Some kind of force, or something. In later years Lucas would point out that religious writers had been using the phrase “life force” for thousands of years. But he also acknowledged a debt to 21–87 and stated that the Force in Star Wars was an “echo” of Lipsett’s film. At film school, he would load 21–87 onto the projector more than twenty times.
4. HASKELL WEXLER
In 1963, while Lucas was still a student at Modesto Junior College, his parents bought him his first 8mm film camera, just like the one he played with back in the alleyway. He took it to speedways around the state, as he had with the Nikon they had given him in high school.
While filming at these racetracks, Lucas worked as a mechanic in the pit with a racing group known as the AWOL Sports Car Competition Club.* If he wasn’t meant to race cars, he could at least tinker with them. That was how, one weekend afternoon at Laguna Seca, Lucas got chatting with a customer who noticed his camera: Haskell Wexler, famed cinematographer. Immediately Wexler could tell the kid had a certain eye, a certain hunger for the visual.

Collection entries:
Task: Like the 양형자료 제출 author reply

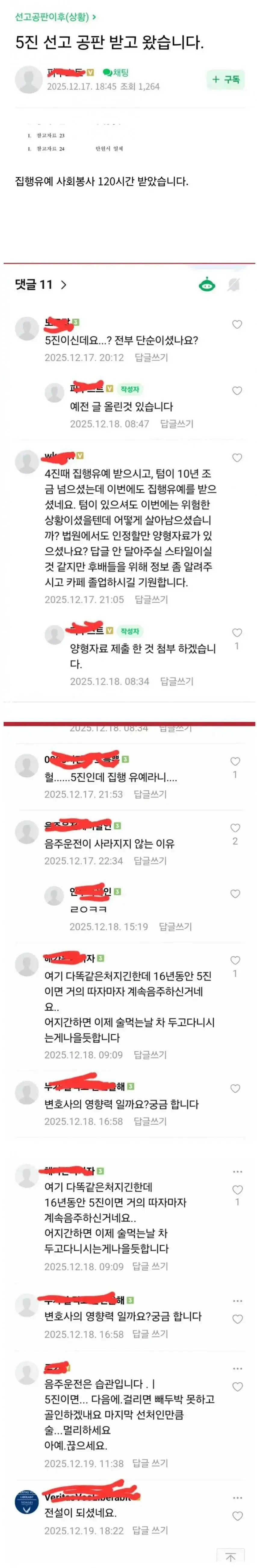Action: pyautogui.click(x=237, y=633)
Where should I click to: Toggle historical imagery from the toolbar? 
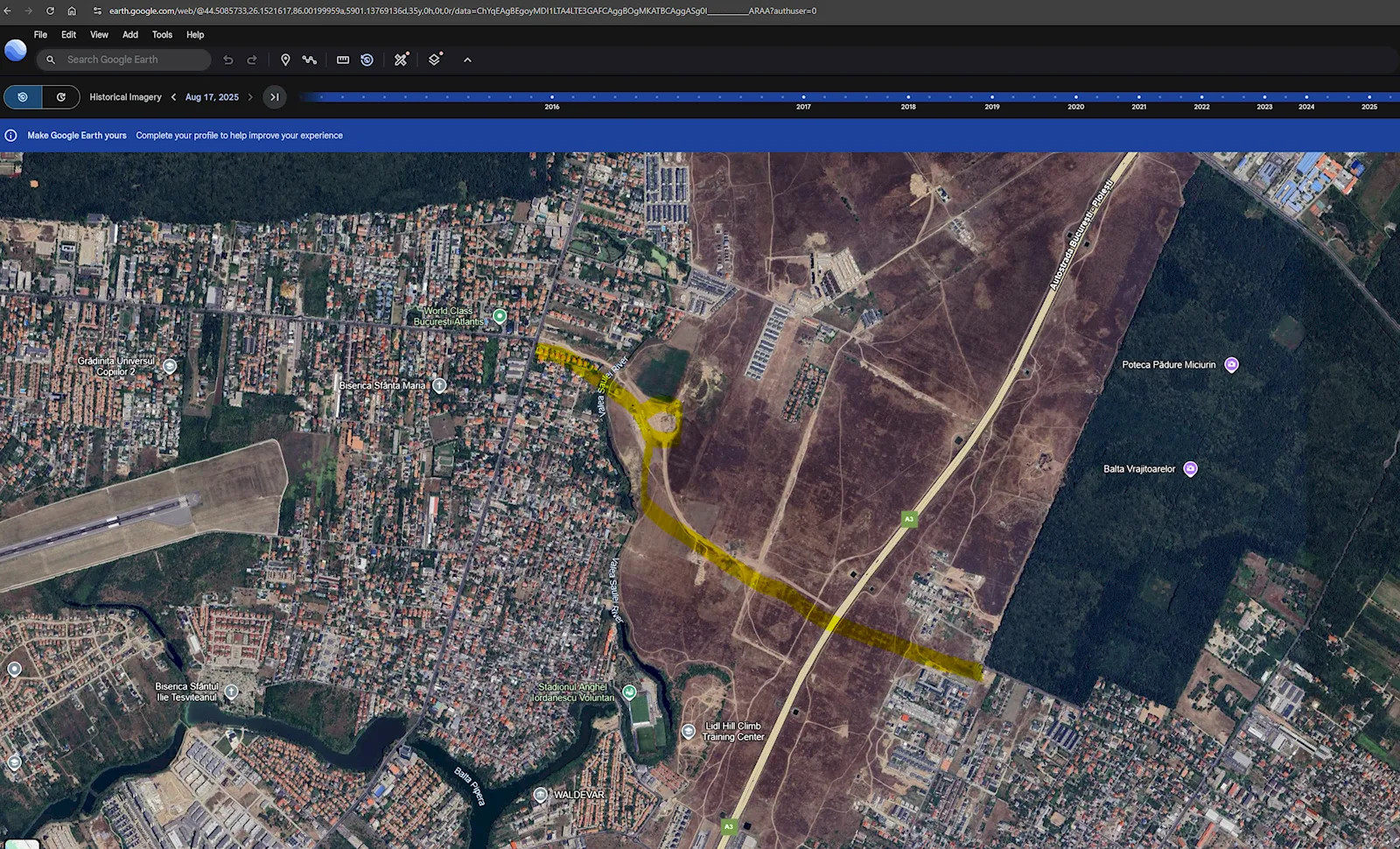[x=368, y=60]
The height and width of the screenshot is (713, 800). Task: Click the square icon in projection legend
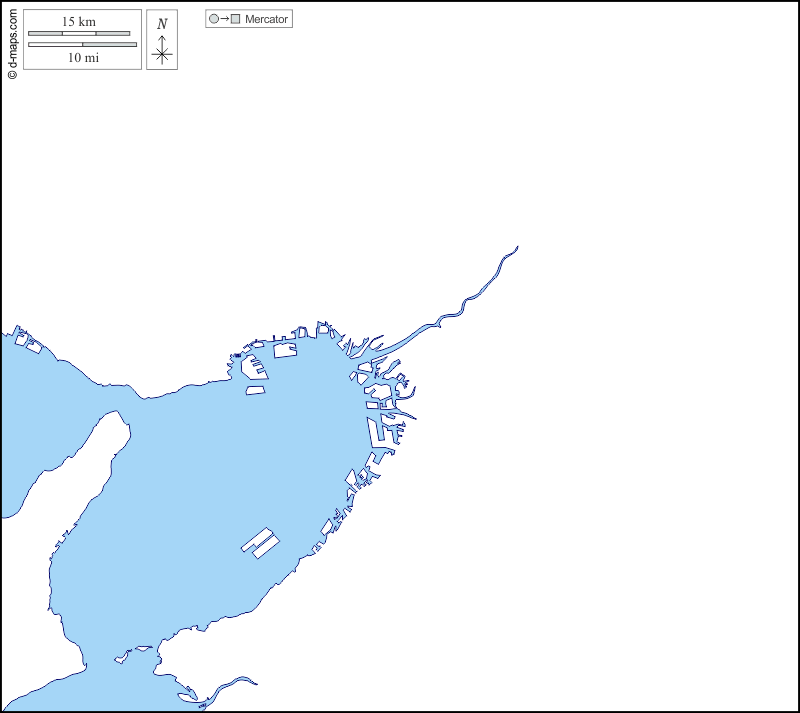click(236, 19)
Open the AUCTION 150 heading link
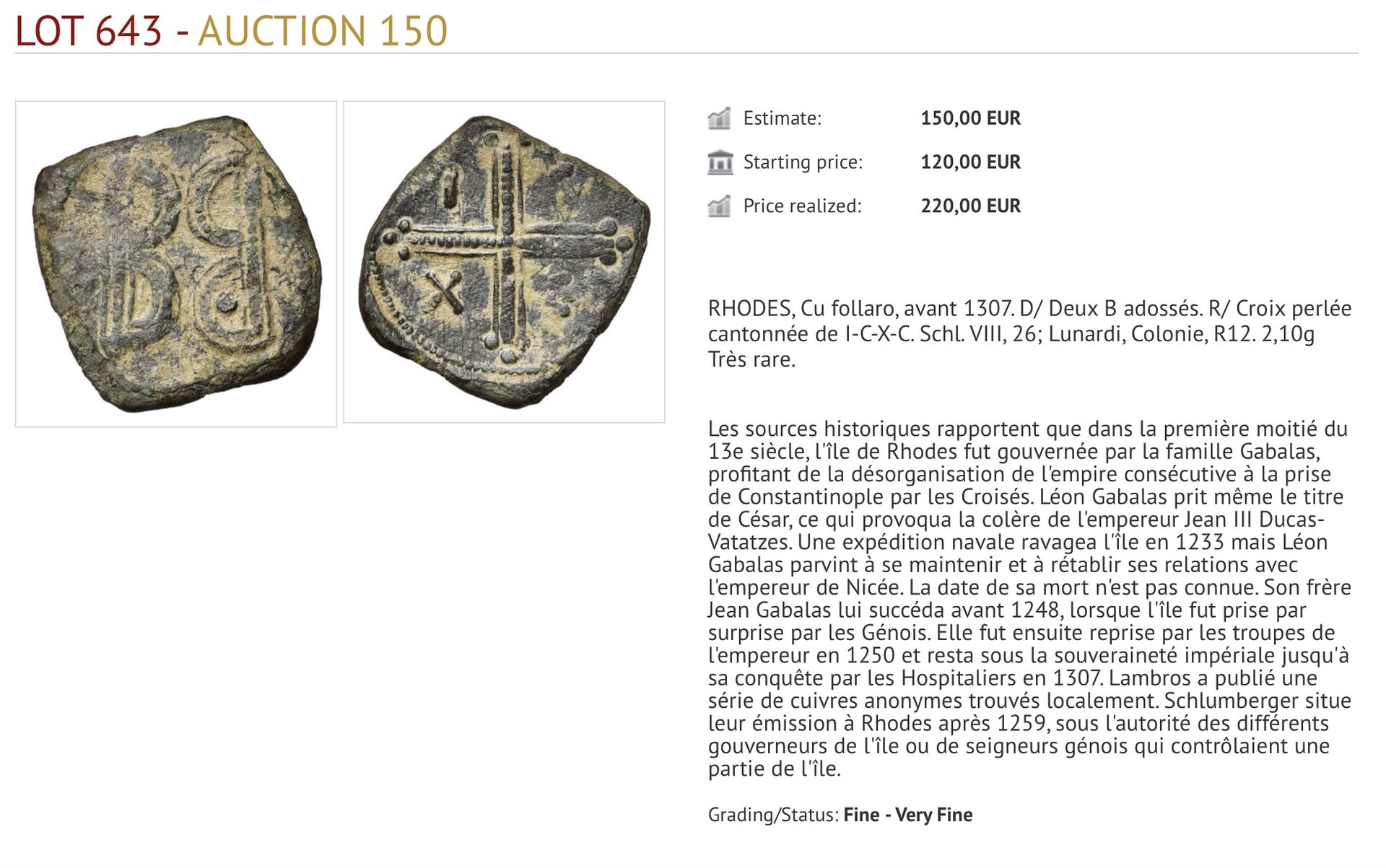The image size is (1386, 868). [323, 31]
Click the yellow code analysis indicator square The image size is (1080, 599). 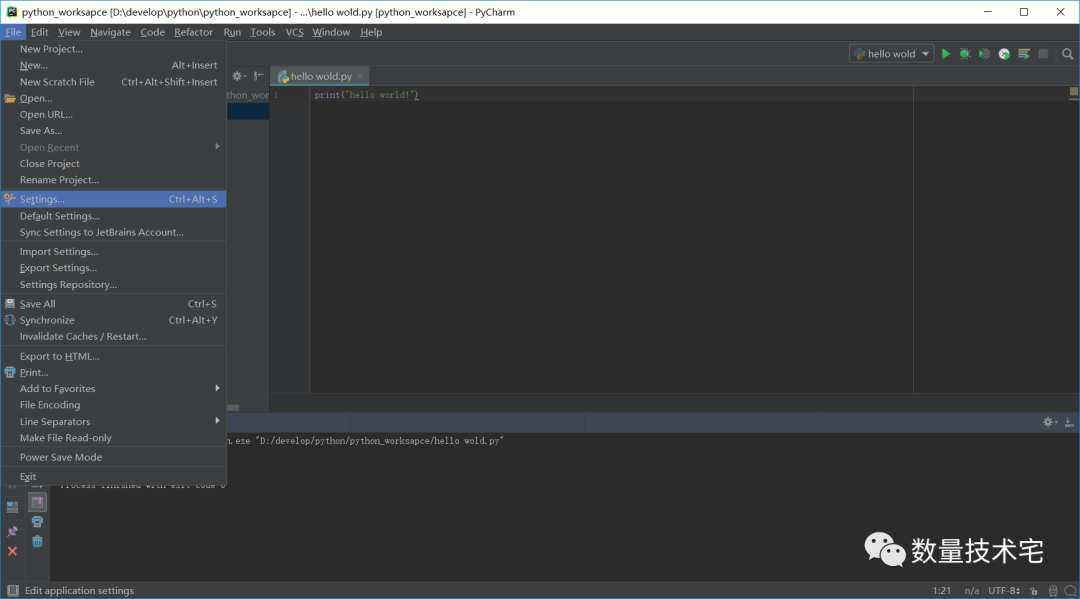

▶ [APPLY WHAT YOU READ]
A. Answer these questions from the passage about George Lucas:
(i) At film school, how many times would Lucas load 21–87 onto the projector?
(ii) In what year did Lucas's parents buy him his first 8mm film camera?
(iii) At which racetrack did Lucas meet Haskell Wexler?
B. Write the next paragraph of the passage about George Lucas, picking up after its final sentence.
The rows have no connection to the text.

▶ [RESULTS OF THE TASKS]
A.
(i) More than twenty times.
(ii) 1963.
(iii) Laguna Seca.

B.
Lucas’s friendship with Wexler would pull his life powerfully in a new direction. Wexler showed the student around his commercial film house; it was the first time Lucas saw the movie industry in the wild and became aware that movie careers existed. Wexler said he would have gotten Lucas a production assistant job—possibly on a documentary Wexler was working on, The Bus—but that it was nixed by film unions. Lucas said that was the point he “turned his back on Hollywood.” In fact, Wexler would keep trying to get Lucas a job within the Hollywood system for the rest of the youngster’s time in school, with little success.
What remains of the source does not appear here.